◆ Materials provided:

+++

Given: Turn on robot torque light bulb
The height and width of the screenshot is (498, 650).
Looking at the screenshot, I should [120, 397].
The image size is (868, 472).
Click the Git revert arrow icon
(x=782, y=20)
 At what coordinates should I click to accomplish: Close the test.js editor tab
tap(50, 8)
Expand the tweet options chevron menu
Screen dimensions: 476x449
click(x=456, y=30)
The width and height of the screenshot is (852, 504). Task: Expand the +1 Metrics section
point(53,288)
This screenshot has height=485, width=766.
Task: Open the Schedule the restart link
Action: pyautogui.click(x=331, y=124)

+++

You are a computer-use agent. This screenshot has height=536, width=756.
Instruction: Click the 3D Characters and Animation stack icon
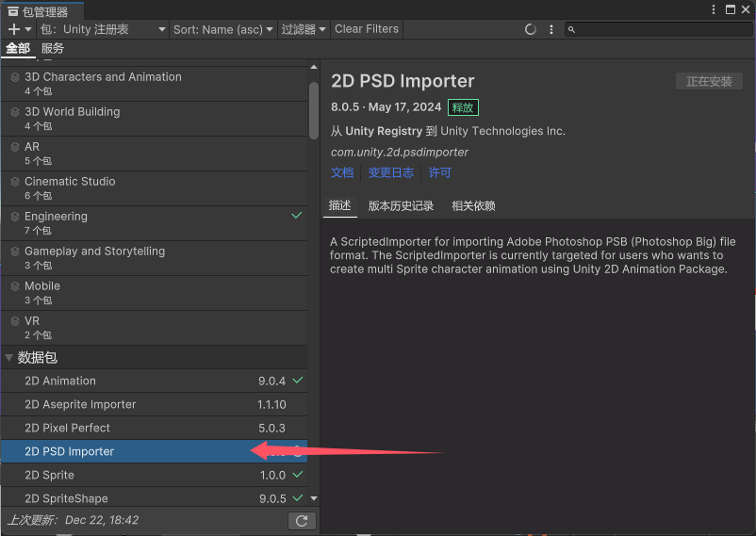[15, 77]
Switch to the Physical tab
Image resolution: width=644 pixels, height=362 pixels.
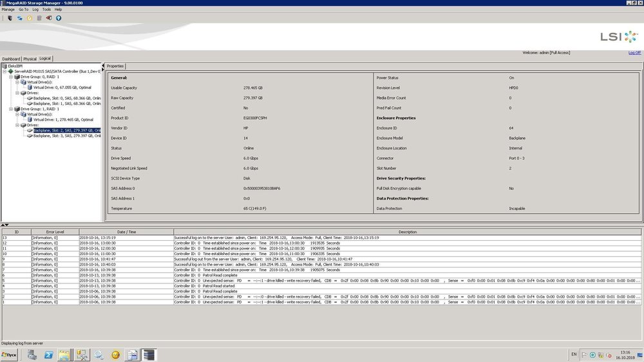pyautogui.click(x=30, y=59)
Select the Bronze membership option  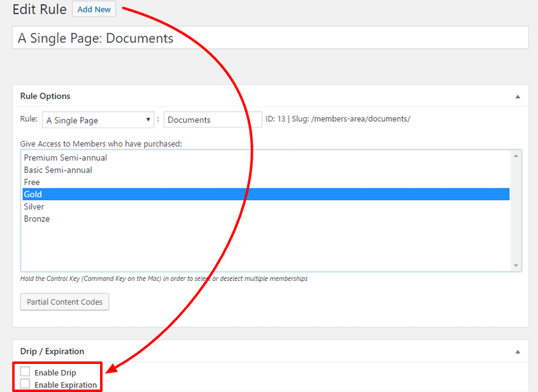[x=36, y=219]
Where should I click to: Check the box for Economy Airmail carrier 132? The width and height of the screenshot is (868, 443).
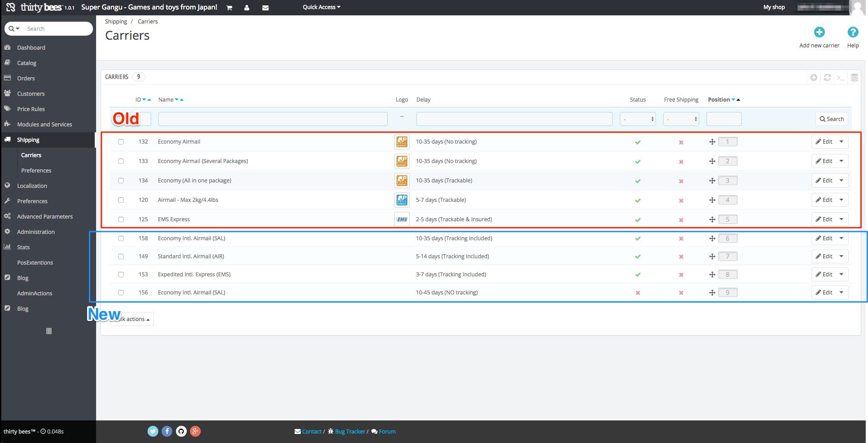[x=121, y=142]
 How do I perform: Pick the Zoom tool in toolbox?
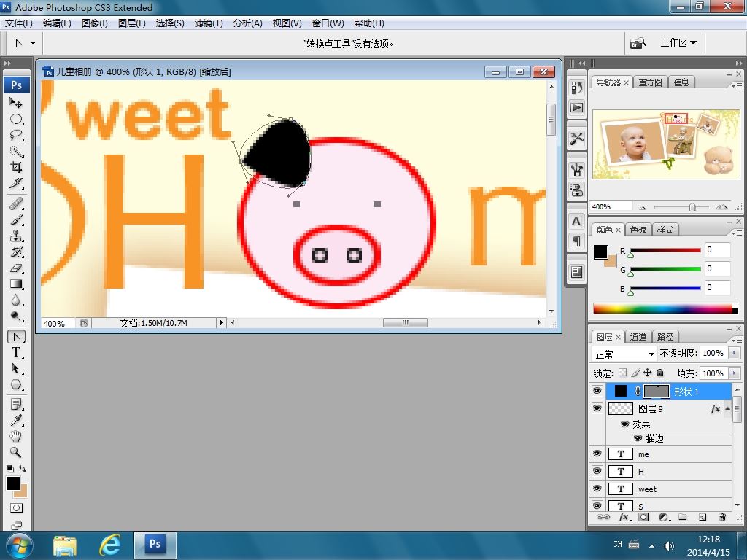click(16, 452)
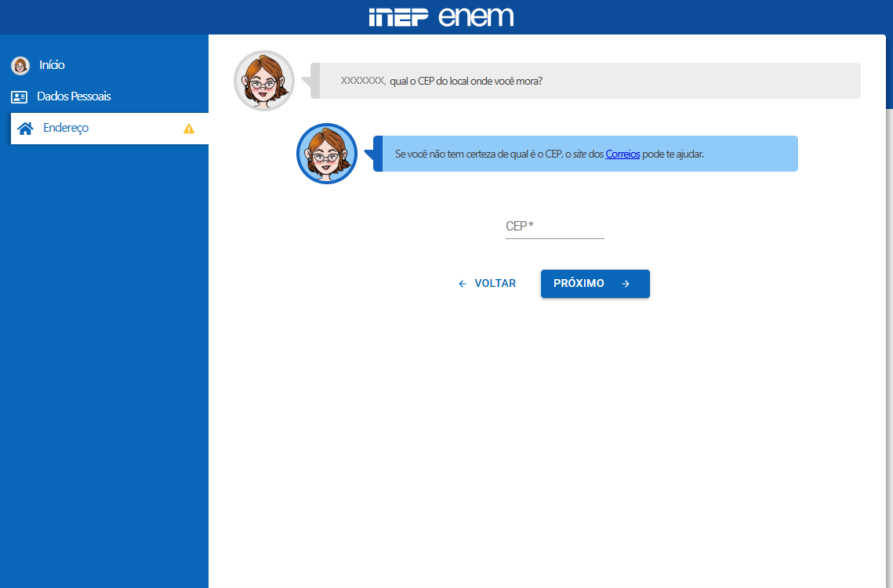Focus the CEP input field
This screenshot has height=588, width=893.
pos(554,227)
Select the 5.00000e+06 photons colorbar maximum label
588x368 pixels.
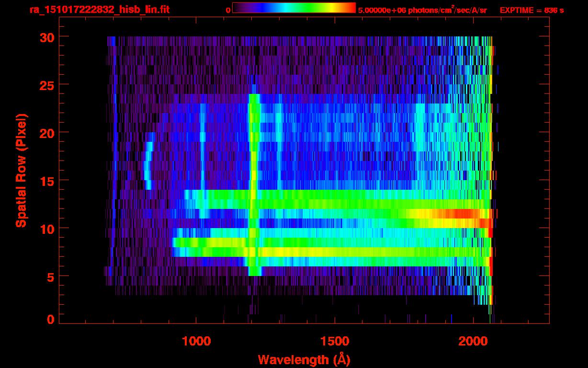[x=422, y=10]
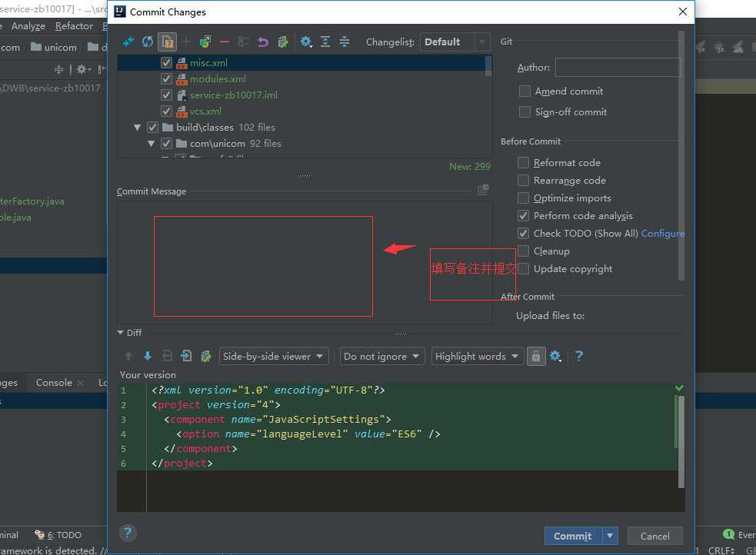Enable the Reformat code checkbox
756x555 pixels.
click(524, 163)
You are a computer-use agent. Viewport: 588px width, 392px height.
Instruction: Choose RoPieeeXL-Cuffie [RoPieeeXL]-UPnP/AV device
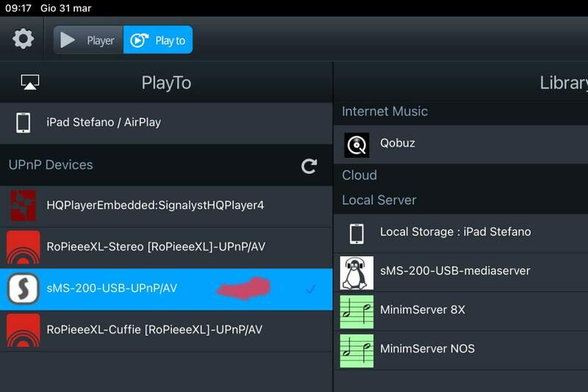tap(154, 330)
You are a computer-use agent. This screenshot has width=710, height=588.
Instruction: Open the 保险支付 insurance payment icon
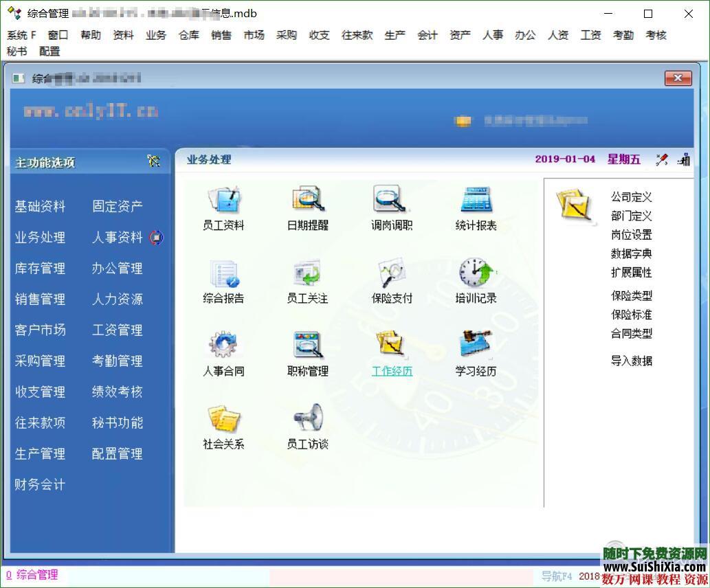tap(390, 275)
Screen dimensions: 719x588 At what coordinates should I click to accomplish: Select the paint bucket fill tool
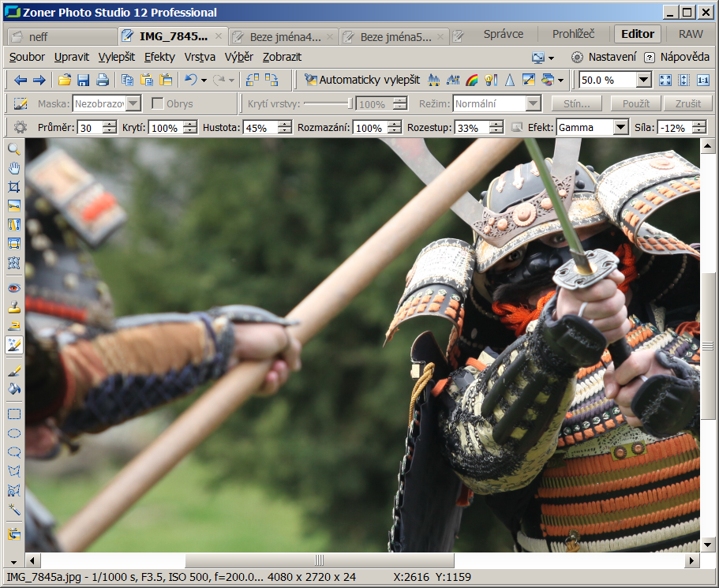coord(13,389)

+++

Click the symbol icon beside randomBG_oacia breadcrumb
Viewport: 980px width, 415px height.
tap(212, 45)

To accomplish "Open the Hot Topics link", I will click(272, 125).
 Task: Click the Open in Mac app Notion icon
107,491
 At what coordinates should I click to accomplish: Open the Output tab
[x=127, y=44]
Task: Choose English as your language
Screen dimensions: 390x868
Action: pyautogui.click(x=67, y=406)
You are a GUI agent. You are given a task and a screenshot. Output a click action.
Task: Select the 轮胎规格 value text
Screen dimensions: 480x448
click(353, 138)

+++

◆ Activity: Take every line from the data that contains the word "computer".

◆ Task result:
You are a computer-use agent. This screenshot has height=536, width=756.
You are a computer-use agent. Viewport: 588px width, 392px height.
You are a computer-use agent. This screenshot has width=710, height=588.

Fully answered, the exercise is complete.